Representing data-driven concepts alongside instances of those concepts

Started by
5 comments, last by GameDev.net 10 years, 9 months ago

In many games, it's typical to load in several 'concepts' or 'definitions' from the data - for example, you might load in vehicle types, character classes, item types, etc. This data might be passed to some sort of factory which creates one of several related classes each time. And then in-game, you create instances of these concepts - vehicles, individual characters, individual items, etc. These will reference the definition class to get access to various pieces of data.

But where it seems to get tricky is when the instances are used in some sort of algorithm, and need their own set of state data, which might vary depending on the concept being referenced. If you can have fully-generic concepts, or fully-generic instances, it's not an issue. But often you don't, and the specifics of the instance may depend on the specifics of the concept.

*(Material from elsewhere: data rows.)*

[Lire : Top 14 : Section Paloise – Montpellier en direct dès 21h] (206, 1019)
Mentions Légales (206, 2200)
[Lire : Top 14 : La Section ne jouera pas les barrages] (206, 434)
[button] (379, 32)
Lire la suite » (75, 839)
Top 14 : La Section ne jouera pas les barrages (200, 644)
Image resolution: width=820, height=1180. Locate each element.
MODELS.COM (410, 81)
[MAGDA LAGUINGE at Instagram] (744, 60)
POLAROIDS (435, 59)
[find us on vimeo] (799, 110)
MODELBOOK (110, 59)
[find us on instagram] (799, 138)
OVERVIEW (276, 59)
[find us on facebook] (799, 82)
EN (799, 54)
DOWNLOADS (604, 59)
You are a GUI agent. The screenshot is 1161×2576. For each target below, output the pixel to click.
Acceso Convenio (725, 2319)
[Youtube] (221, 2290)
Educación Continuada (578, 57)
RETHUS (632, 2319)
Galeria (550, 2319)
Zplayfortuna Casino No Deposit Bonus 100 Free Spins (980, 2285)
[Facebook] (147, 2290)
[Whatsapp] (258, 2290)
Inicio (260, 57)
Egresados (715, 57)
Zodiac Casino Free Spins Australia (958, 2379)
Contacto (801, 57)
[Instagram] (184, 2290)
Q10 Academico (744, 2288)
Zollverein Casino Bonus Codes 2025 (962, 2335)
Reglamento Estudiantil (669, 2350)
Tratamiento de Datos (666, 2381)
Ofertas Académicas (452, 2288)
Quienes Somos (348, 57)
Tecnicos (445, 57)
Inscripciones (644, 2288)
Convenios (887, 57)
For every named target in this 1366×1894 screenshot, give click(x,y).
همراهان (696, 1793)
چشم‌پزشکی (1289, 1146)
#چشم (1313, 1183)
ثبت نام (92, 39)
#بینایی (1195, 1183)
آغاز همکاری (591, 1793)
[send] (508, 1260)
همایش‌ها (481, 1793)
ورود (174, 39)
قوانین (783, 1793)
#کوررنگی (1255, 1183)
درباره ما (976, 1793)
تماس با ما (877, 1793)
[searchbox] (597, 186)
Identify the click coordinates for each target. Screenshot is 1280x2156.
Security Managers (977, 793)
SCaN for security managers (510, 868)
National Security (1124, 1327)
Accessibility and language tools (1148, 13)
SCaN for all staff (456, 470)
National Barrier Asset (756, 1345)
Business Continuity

I can think of several ways to approach this in C++, but none of them are fully satisfactory.

  • If there's one generic 'instance' shared across all related concepts, it needs to accommodate all possible state, which is awkward to maintain. (eg. the Vehicle object might need current_gear for cars, landing_gear_down for planes, rudder_position for boats, etc etc.)
  • if there's a generic data store used as the state data - eg. a std::map of key/value objects - then it will work for any case... if you don't mind all the error-checking in the definition to ensure important keys exist, and to ensure the values are the right type, etc.
  • If there's a separate instance class for every concept class, it's error-prone. You have to be very sure to create them properly and then several parts of the instance class need to perform casts to the assumed type.
  • If the definition class is re-used as the instance class - e.g. using the Prototype pattern - then you have one C++ class essentially handling 2 responsibilities. The part of the code dealing only with definitions has several state variables it doesn't need to touch, and the part dealing only with instances has several definition variables it shouldn't touch. Plus it wastes memory to duplicate the definition in that way.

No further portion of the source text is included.